# WORK TASK
A verbatim copy of the records below, pictures omitted, is the task.

# STUDY MATERIAL
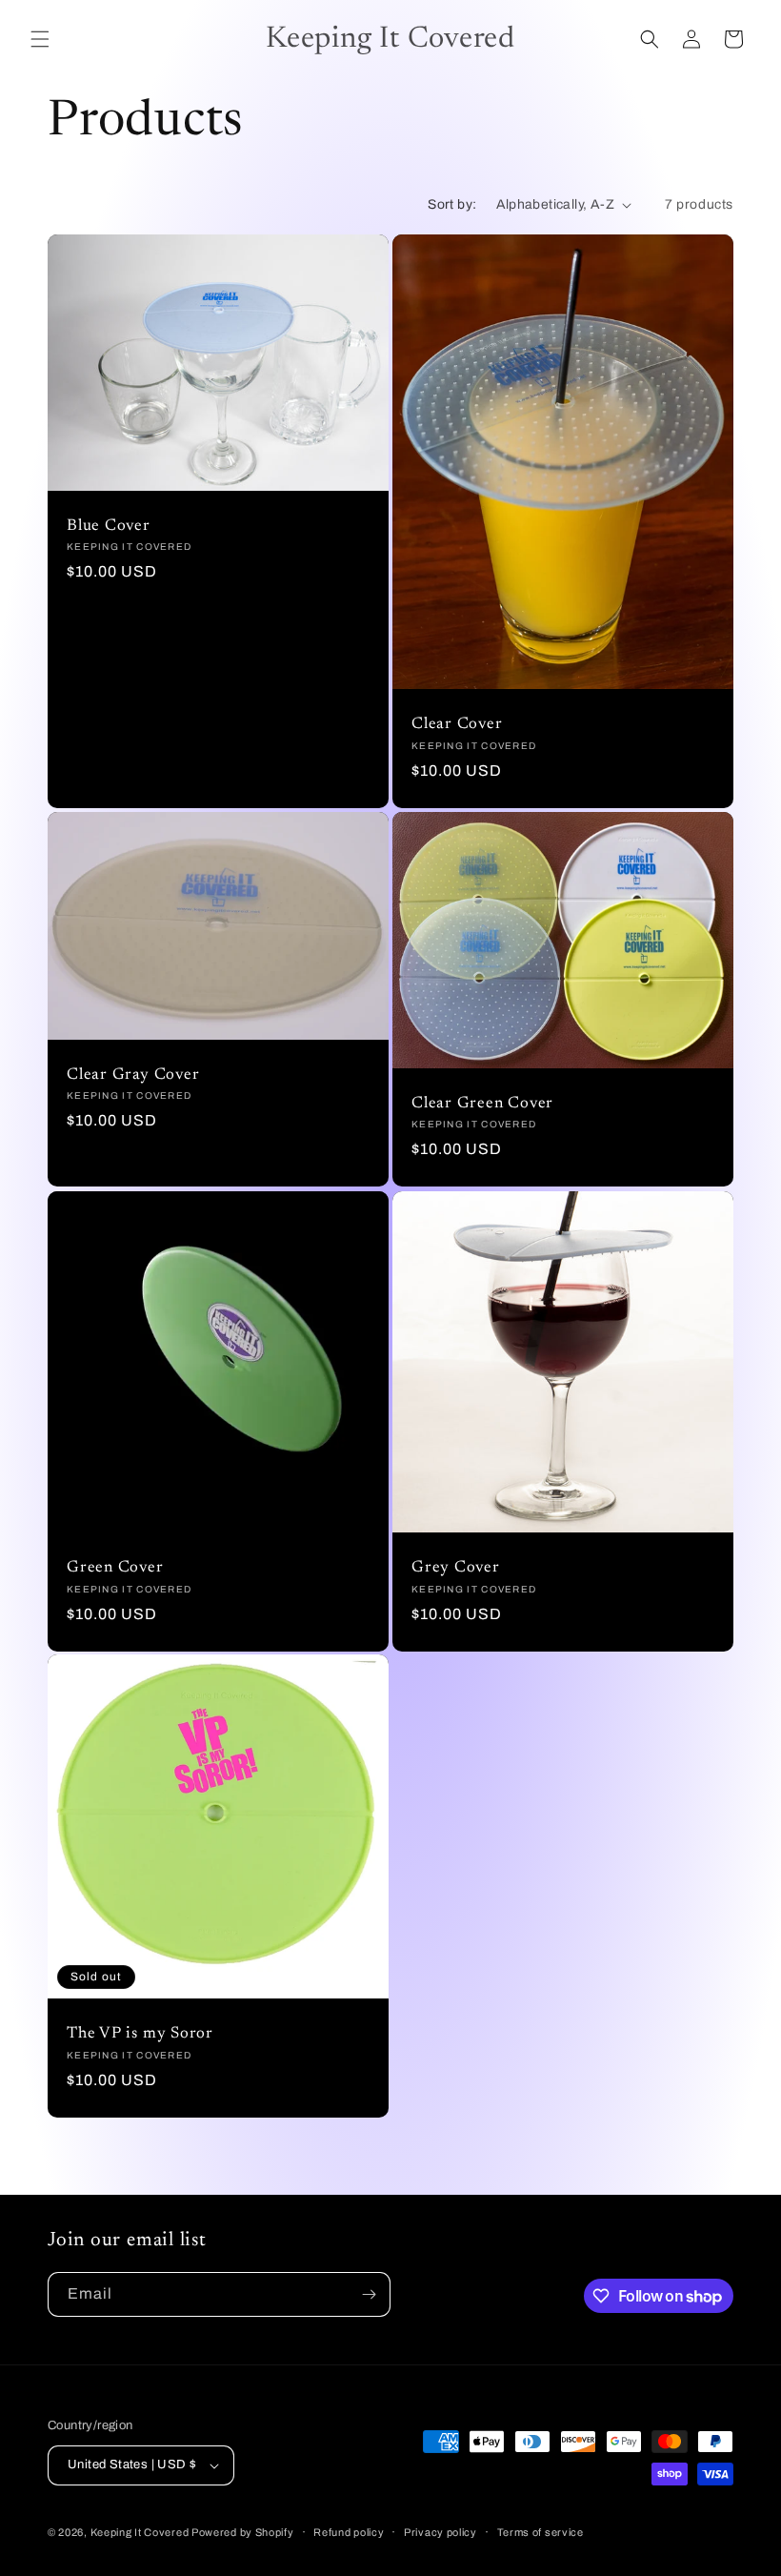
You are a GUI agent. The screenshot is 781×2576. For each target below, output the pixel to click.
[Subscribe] (369, 2294)
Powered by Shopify (242, 2532)
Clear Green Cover (482, 1103)
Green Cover (115, 1567)
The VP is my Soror (140, 2034)
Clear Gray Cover (133, 1075)
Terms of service (540, 2532)
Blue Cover (108, 526)
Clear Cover (457, 725)
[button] (40, 39)
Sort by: (452, 204)
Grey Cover (455, 1567)
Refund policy (348, 2532)
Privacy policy (440, 2532)
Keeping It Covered (140, 2532)
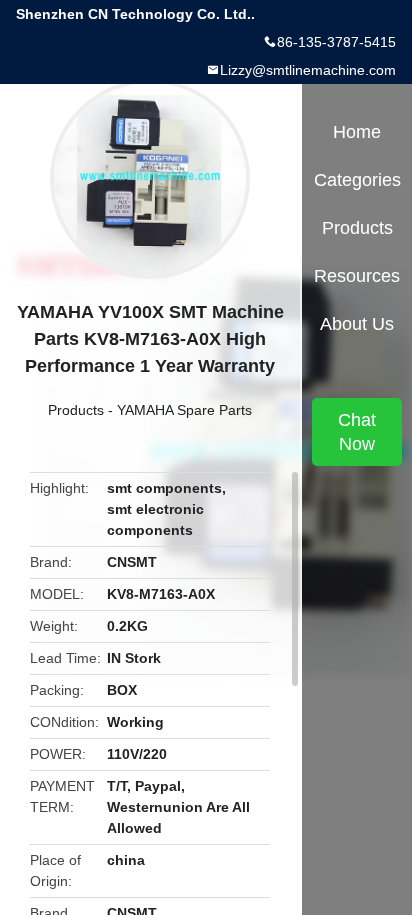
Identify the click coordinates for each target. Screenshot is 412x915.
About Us (357, 324)
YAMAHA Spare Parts (184, 410)
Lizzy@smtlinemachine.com (308, 70)
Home (357, 132)
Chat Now (357, 432)
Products (76, 410)
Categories (357, 180)
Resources (357, 276)
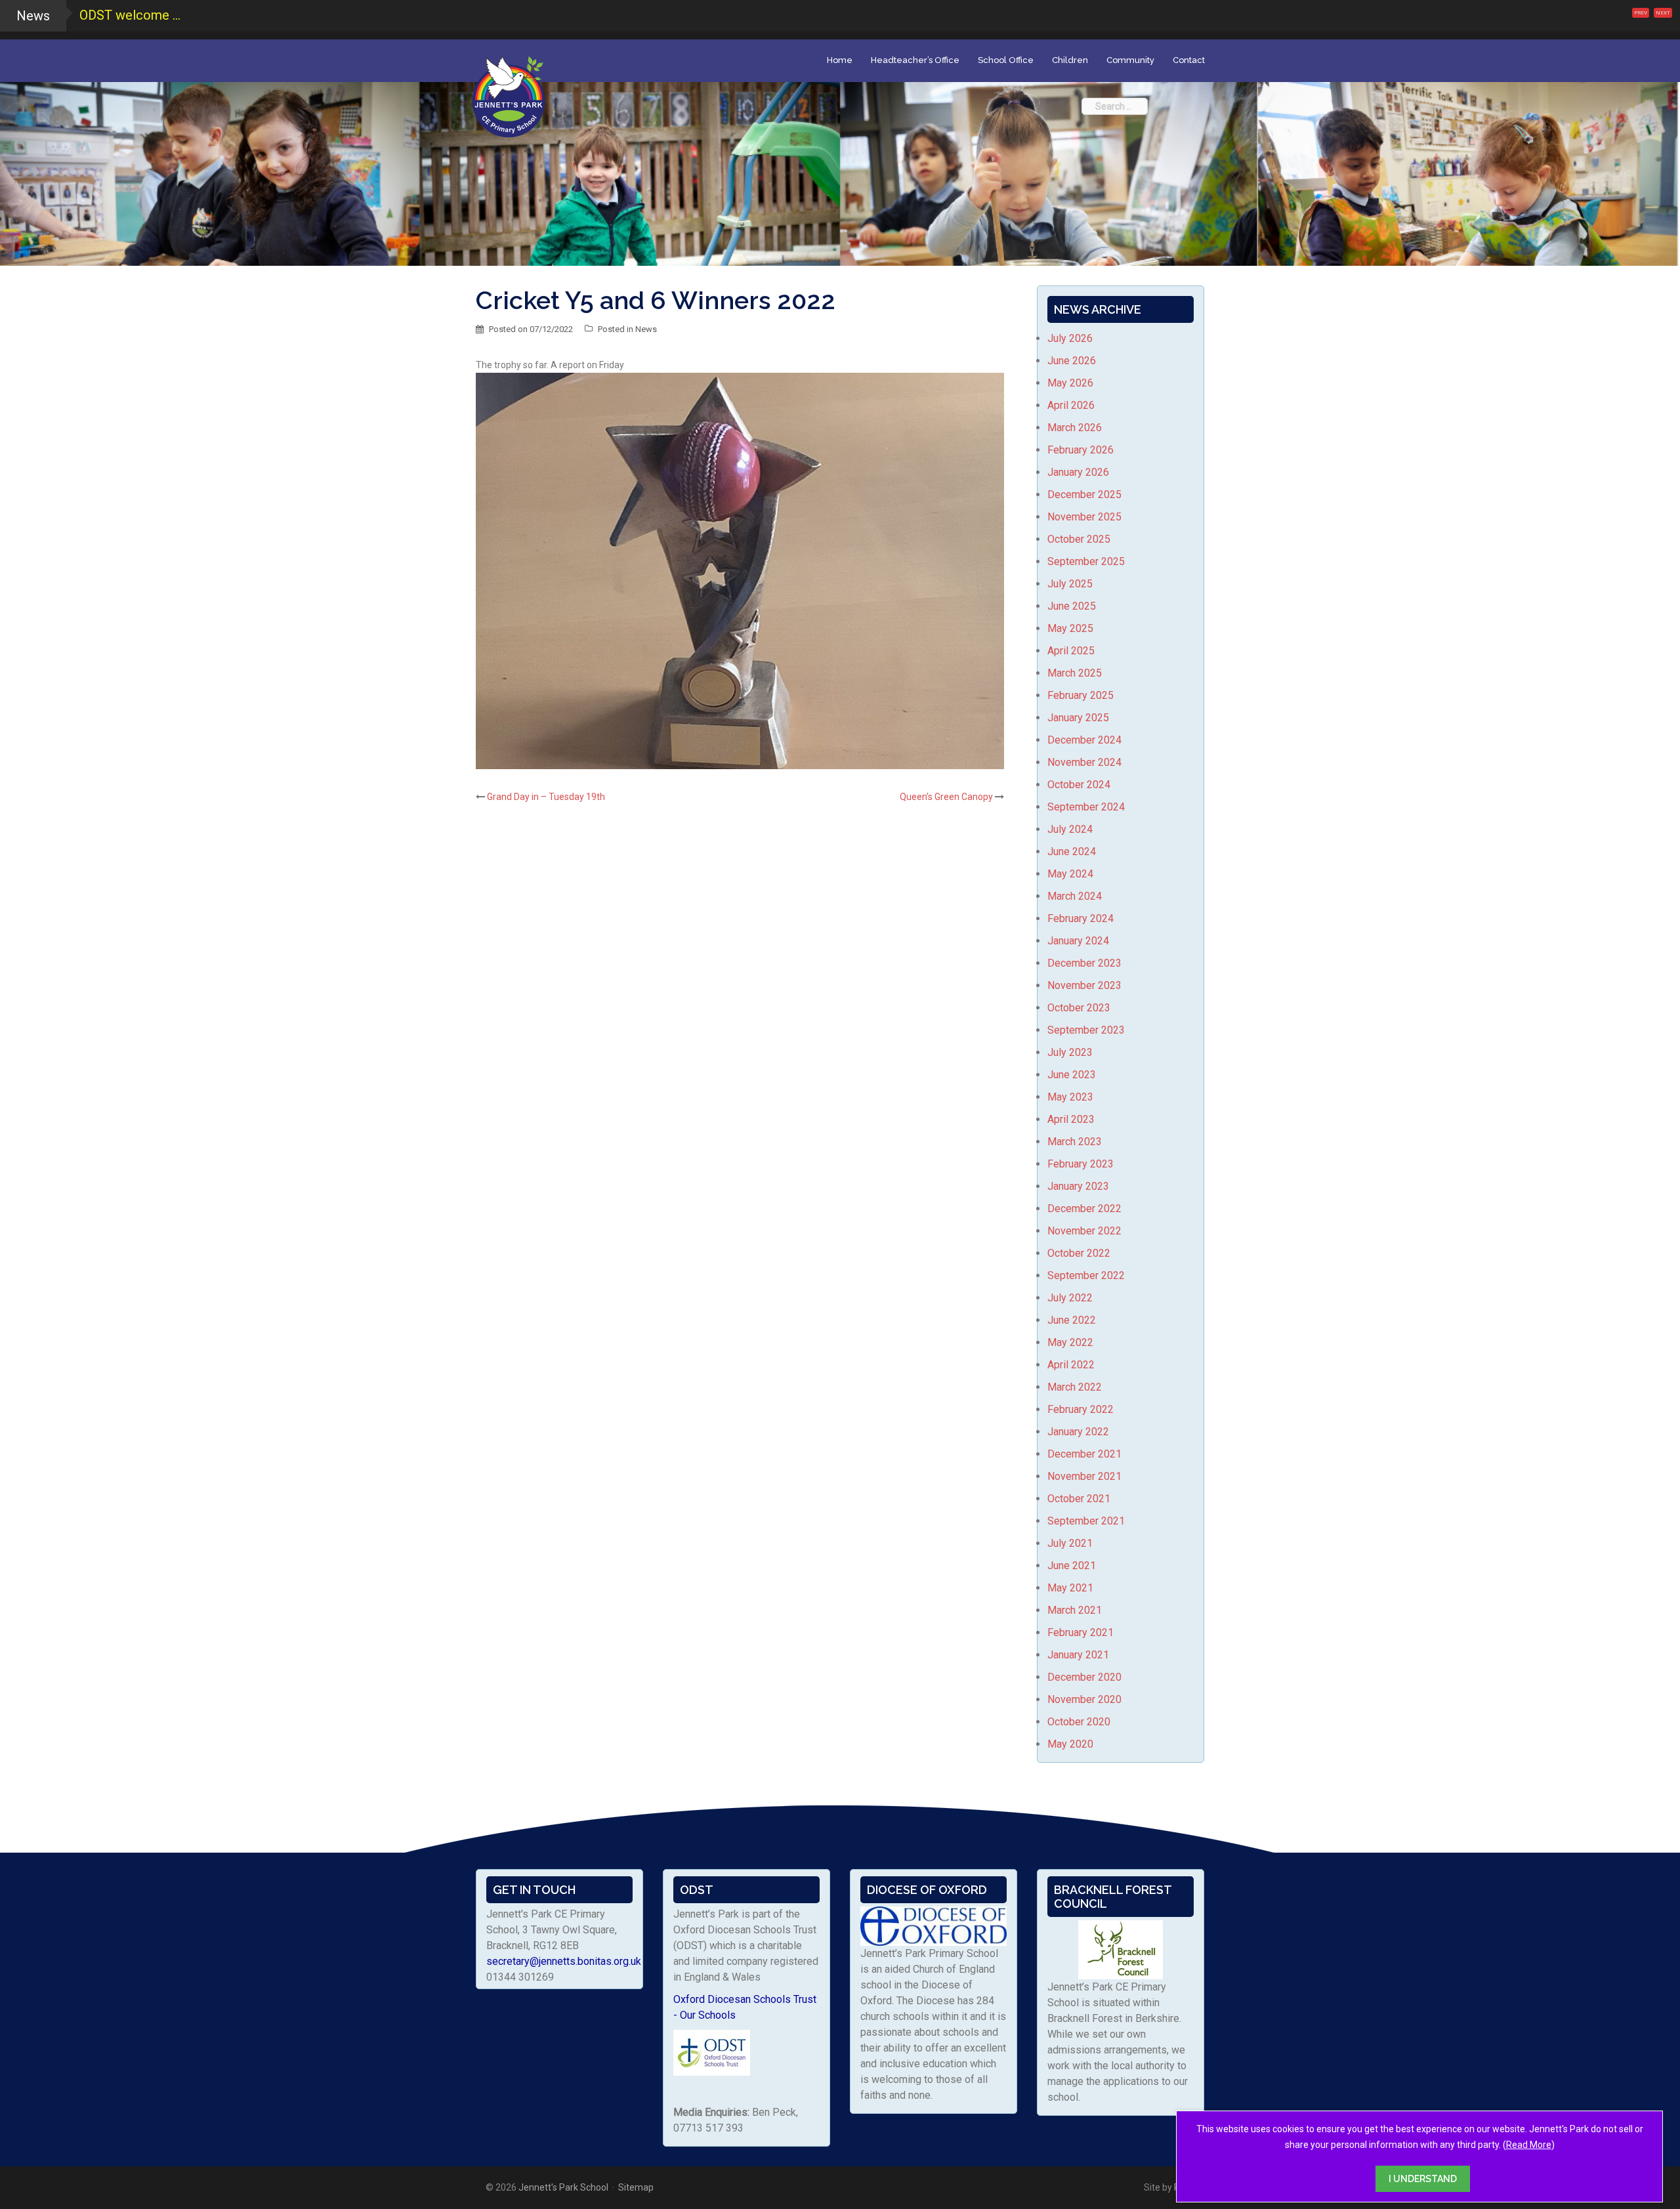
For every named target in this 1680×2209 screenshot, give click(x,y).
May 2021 (1070, 1588)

# SOLUTION TO THIS EXERCISE
You are a GUI agent. The screenshot is 781×2576. For each target below, output the pixel to click.
[Subscribe] (369, 2294)
Powered by Shopify (242, 2532)
Clear Green Cover (482, 1103)
Green Cover (115, 1567)
The VP is my Soror (140, 2034)
Clear Gray Cover (133, 1075)
Terms of service (540, 2532)
Blue Cover (108, 526)
Clear Cover (457, 725)
[button] (40, 39)
Sort by: (452, 204)
Grey Cover (455, 1567)
Refund policy (348, 2532)
Privacy policy (440, 2532)
Keeping It Covered (140, 2532)
Identify the click coordinates for each target. Screenshot is 412x915.
About Us (357, 324)
YAMAHA Spare Parts (184, 410)
Lizzy@smtlinemachine.com (308, 70)
Home (357, 132)
Chat Now (357, 432)
Products (76, 410)
Categories (357, 180)
Resources (357, 276)
For every named target in this 1680×2209 screenshot, give click(x,y).
May 2021 (1070, 1588)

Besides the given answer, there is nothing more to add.